While we agree with the
plaintiff that in some cases it may well be permissible for the trial
court to permit the integrated presentation of deposition testimony,
see, e. g. United States v. Jackson, 549 F.2d 517 (8th Cir.),
cert. denied, 430 U.S. 985,97 S.Ct. 1682, 52 L.Ed.2d 379
(1977), we do not agree that the refusal to allow it is error. Federal
Rule of Evidence 611(a) provides: "The court shall exercise reasonable
control over the mode and order of interrogating witnesses and
presenting evidence so as to (1) make the interrogation and
presentation effective for the ascertainment of the truth, (2) avoid
needless consumption of time, and (3) protect witnesses from
harassment or undue embarrassment." Our review of the transcript
demonstrates that the judge properly weighed these considerations in
making his determination.
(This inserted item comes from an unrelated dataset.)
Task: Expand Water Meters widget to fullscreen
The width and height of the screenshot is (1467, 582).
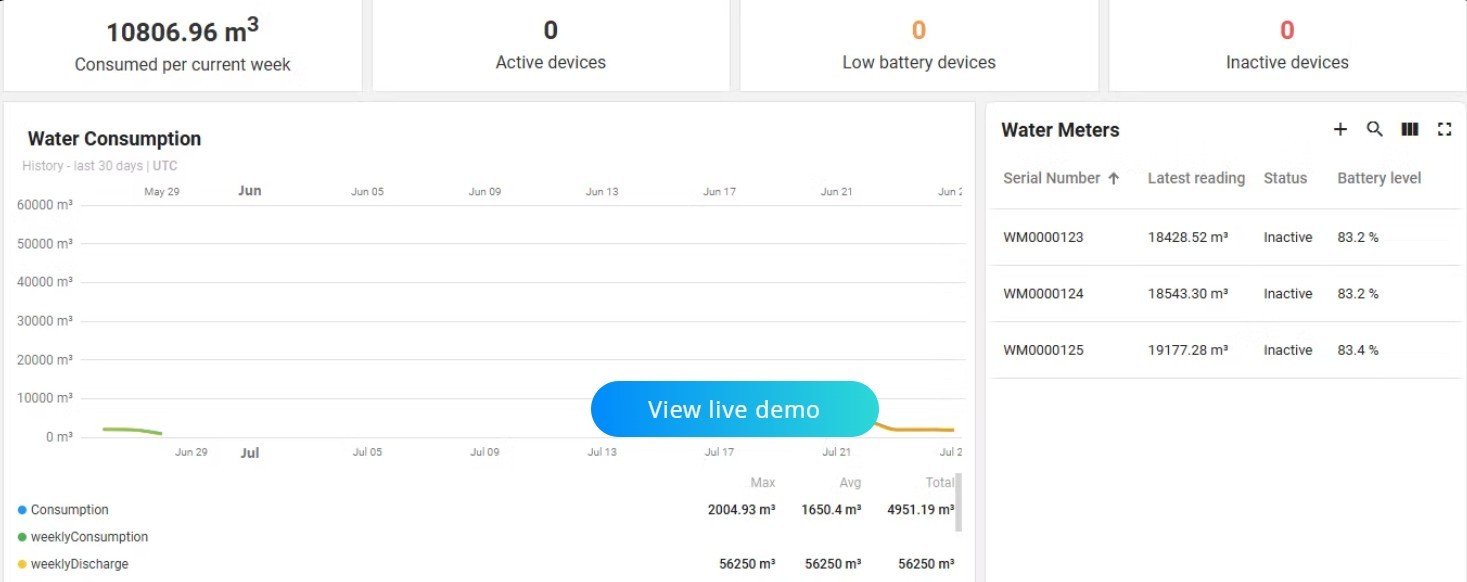Action: [x=1444, y=129]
During the course of plaintiff's
"integrated" presentation on the first day of trial, the judge
commented that he was finding it very difficult to "make intelligent
rulings or intelligent objections" because of the manner of
presentation. The defendant was also expressing difficulty exercising
his right to supplement the reading by deleted portions of the
transcript as allowed under Rule 106. The trial court ruling was
proper.
C
A final trial error cited by
plaintiff
was the judge's
denial of Beard's application for a writ of habeas corpus ad
testificandum. A trial subpoena for O'Neal was properly quashed
because it was served more than 100 miles from the Northern District
of Illinois. The plaintiff responded by requesting the trial court to
issue a writ of habeas corpus ad testificandum to secure O'Neal's
presence at the trial. The writ is ordinarily issued to prison wardens
to secure the presence at trial of individuals held in governmental
custody.
The plaintiff premises use of
the writ in this case on the fact that O'Neal is a participant in the
federal witness protection program administered by the United States
Marshal Service, which the plaintiff characterizes as "custody"
justifying issuance of the writ. Without undertaking any exhaustive
analysis of the history or potential uses of the writ we do not think
it is available here for a variety of reasons.
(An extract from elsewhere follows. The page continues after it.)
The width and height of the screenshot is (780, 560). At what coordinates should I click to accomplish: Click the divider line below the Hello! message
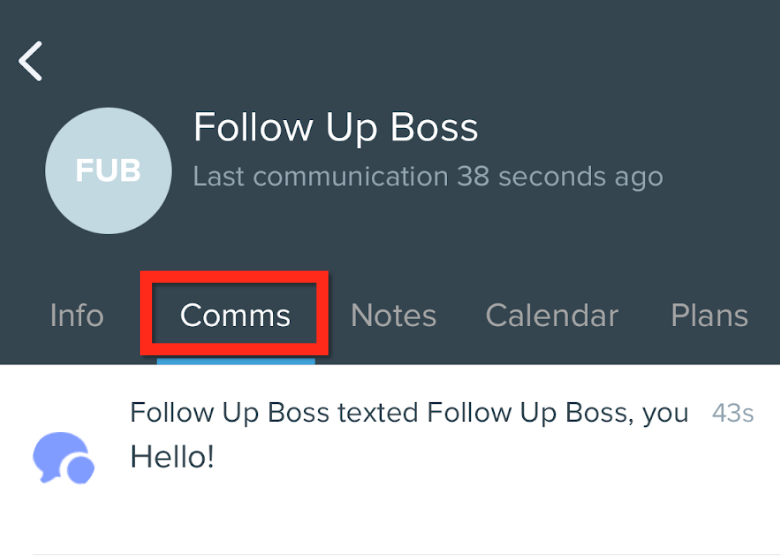click(406, 555)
O'Neal's absence at trial is
totally unrelated to his participation in the witness protection
program. The United States Marshal has not prevented O'Neal from
attending the Beard trial. It was in fact Rule 45 of the Federal Rules
of Civil Procedure which permitted O'Neal to decline the request to
appear at trial. The trial court could see no reason why an individual
participating in the witness protection program should be required to
attend a trial that other individuals outside the scope of the
subpoena power would not be required to attend. We are in agreement.
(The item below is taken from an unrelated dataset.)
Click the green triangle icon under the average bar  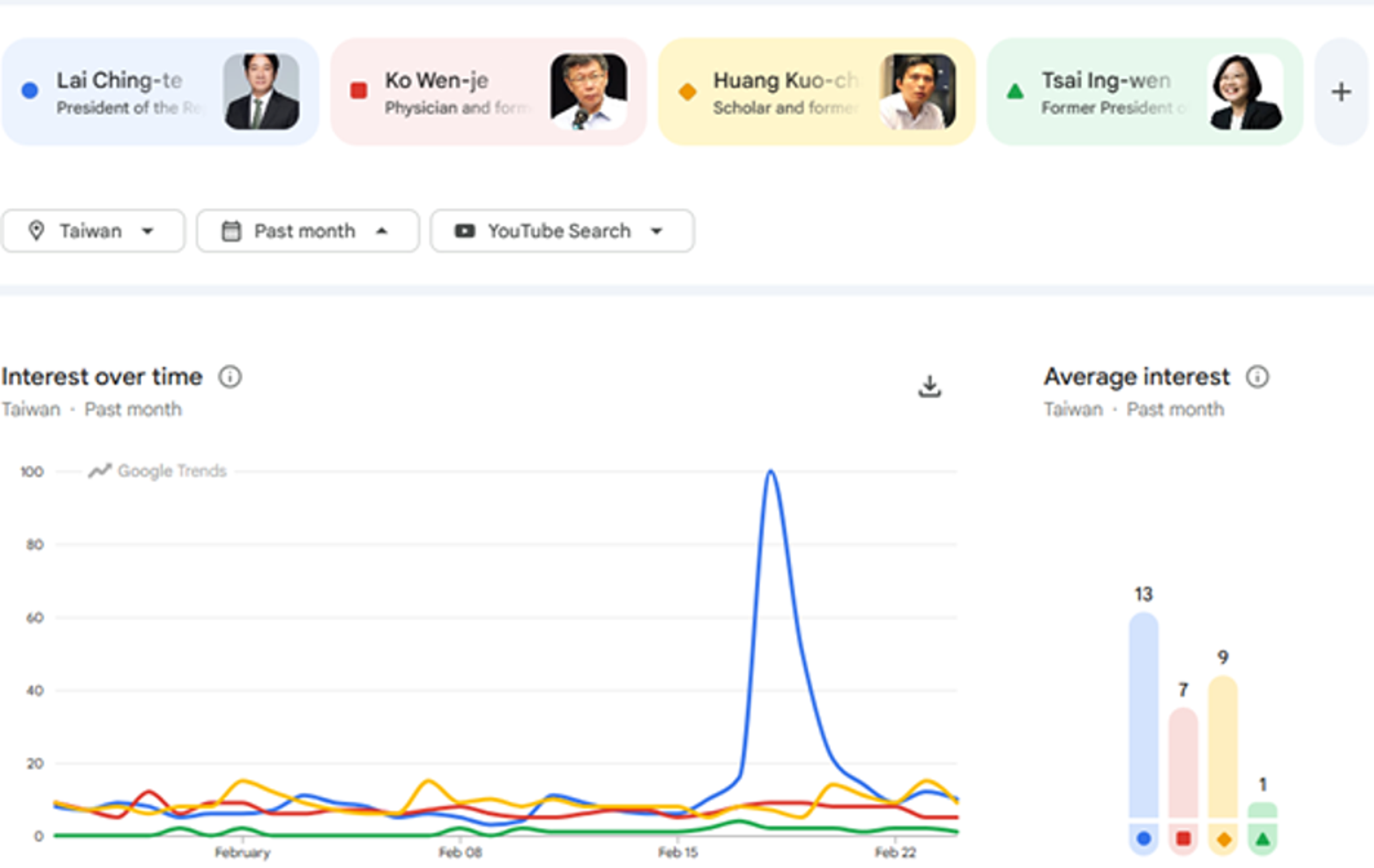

If O'Neal had indicated that his absence from the trial was
attributable to a restriction imposed by the federal marshal, the
result might well be different. See Special Prosecutor v. United
States Attorney for the Southern District of New York, 375 F.
Supp. 797, 806 (S.D.N.Y. 1974).
Even if the writ were applicable
in these circumstances, its issuance would be discretionary. In
Stone v. Morris, 546 F.2d 730,735 (7th Cir. 1976) the court
articulated the test: "[T]he trial court must weigh the interest of
the plaintiff in presenting his testimony in person against the
interest of the state in maintaining the confinement of the
plaintiff-prisoner. "Thus even if the writ were available we would not
be inclined to find an abuse of discretion.
The defendant Mitchell was found
not guilty by a jury properly instructed on the law after the
completion of a lengthy and fair trial. We therefore affirm.